The game was released for the Sega Saturn over a year after the PlayStation version appeared. Asked to explain this delay, Interplay producer Jeremy Airey stated, "A year ago, we were worried if the Saturn was even going to do well. As of late, [Saturn sales] have picked up. Also, when we started doing Loaded [for the] Saturn, it looked horrible. With the new Sega libraries, Loaded looks and plays good."

===Soundtrack===
Loaded features 21 compositions by Neil Biggin, plus 2 tracks by Patrick (Pat) Phelan and 2 more by Pop Will Eat Itself (Kick to Kill and RSVP). The game was specially designed so that it could be placed inside a CD player and used as an audio CD (skipping Track 1 which contained the code for the game). This would then enable the listener to play the full soundtrack - including many hidden tracks and two of which were complete tracks from the Amiga CD32 version of Zool 2 (Mount Ices and Mental Block's house), another game by Gremlin. There are 25 audio tracks in total on the CD, the hidden tracks were brief demos and were never used in-game.

==Reception==

The original release for PlayStation met with mostly positive reviews. The four reviewers of Electronic Gaming Monthly compared it favorably to Smash TV and cited the multiplayer mode as the game's most enjoyable feature. Major Mike of GamePro deemed it "a simple premise taken to absurd heights: From the wacky characters to the overblown carnage, the game is generally a blast to play. While it lacks some of the strategy of similar-minded titles like Doom, the action hardly ever lets up." He also extensively praised the graphics, particularly noting the strong details, zoom feature, and light sourcing effects. While they complimented the animated environments and four-player option, Maximum had an overall subdued reaction to the game, saying it is much more repetitive than similar games such as Alien Breed and The Chaos Engine. A reviewer for Next Generation also commented on the repetitiveness, saying that the 15 levels look different but all play the same. However, the review was generally complimentary, commenting on the "blistering pace" of the gameplay, smooth and detailed graphics, light-sourcing effects, and soundtrack which "is among the best we've heard in years".
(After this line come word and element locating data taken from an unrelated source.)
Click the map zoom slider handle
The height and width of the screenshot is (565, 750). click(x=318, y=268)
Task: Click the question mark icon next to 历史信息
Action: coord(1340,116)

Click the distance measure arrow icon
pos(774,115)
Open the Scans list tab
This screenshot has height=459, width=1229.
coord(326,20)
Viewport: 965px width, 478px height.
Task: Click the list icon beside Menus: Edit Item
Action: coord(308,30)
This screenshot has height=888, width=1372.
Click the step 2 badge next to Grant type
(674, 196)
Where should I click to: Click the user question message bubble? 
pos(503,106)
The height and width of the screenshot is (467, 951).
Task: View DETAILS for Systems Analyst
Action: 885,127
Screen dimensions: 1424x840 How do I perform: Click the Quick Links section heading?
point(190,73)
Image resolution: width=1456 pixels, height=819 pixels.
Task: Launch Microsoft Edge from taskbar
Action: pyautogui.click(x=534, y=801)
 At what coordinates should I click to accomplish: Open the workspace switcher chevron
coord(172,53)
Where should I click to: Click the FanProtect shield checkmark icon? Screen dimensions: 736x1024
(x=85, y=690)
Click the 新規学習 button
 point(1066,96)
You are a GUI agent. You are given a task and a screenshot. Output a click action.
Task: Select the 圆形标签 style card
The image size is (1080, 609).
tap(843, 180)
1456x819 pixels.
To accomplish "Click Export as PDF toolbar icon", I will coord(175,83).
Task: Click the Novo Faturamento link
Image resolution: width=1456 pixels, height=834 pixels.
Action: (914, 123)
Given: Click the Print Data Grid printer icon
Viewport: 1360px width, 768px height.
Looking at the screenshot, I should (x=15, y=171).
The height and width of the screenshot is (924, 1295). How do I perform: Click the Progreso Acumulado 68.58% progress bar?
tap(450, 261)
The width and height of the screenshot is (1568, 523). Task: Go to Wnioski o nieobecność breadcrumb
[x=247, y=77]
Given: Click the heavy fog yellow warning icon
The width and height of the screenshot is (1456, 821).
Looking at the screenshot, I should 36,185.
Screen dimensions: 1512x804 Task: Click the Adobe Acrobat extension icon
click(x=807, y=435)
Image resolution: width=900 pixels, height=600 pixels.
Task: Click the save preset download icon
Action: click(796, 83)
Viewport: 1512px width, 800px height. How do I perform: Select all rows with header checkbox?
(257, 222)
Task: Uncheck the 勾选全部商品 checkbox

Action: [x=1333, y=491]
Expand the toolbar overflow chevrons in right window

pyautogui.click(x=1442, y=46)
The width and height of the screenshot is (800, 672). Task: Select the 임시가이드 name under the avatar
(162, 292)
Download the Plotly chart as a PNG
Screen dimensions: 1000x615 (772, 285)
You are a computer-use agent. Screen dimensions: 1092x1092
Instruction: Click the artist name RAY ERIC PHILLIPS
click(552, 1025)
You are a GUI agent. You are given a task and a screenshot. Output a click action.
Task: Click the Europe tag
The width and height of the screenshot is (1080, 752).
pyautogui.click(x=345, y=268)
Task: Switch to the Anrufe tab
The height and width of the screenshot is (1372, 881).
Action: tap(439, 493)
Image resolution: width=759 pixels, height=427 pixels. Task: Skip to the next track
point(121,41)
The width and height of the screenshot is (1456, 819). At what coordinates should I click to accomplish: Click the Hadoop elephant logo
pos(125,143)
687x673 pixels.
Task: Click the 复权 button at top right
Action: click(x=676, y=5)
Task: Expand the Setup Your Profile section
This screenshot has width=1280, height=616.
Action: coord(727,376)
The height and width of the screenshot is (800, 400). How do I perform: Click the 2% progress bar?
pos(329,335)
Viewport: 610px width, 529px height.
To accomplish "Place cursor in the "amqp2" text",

Most critics commented that the Saturn version successfully replicated the graphical effects and other technical aspects of the PlayStation version, with a notable exception in Tommy Glide of GamePro, who said the graphics are not as smooth and do not zoom as easily. However, Next Generation and Dan Hsu and Crispin Boyer of Electronic Gaming Monthly said that Loaded was not as good as it seemed in the wake of its original release on the PlayStation, and that the game's graphics, soundtrack, and shock value were not enough to keep the mindless gameplay from quickly becoming boring. In a reassessment roughly a year after the PlayStation version's release, Next Generation lowered its score to three out of five stars (the same as the Saturn version). Hugh Sterbakov of GameSpot and Rad Automatic of Sega Saturn Magazine agreed that the game is mindless and repetitive, but held that in the field of simplistic shooters it is a success.

Electronic Gaming Monthly editors named the Saturn version a runner-up for Best Music of 1996 (behind Wipeout XL).

Loaded was a commercial success, with the PlayStation version shipping 250,000 copies the week of its release. In the USA alone, the PlayStation version sold over 140,000 copies.

Review scores
| Publication | Score |
|---|---|
| Electronic Gaming Monthly | 8.25/10 (PS1) 5.88/10 (SAT) |
| Famitsu | 5/10, 6/10, 6/10, 7/10 (SAT) |
| GameSpot | 6.6/10 (SAT) |
| Next Generation | 4/5 (PS1) 3/5 (SAT) |
| Maximum | 3/5 (PS1) |
| Sega Saturn Magazine | 84% (SAT) |

==Legacy==
Less than a year after the original game was released, a sequel was released also for the PlayStation and MS-DOS entitled Re-Loaded, developed and published by the same companies.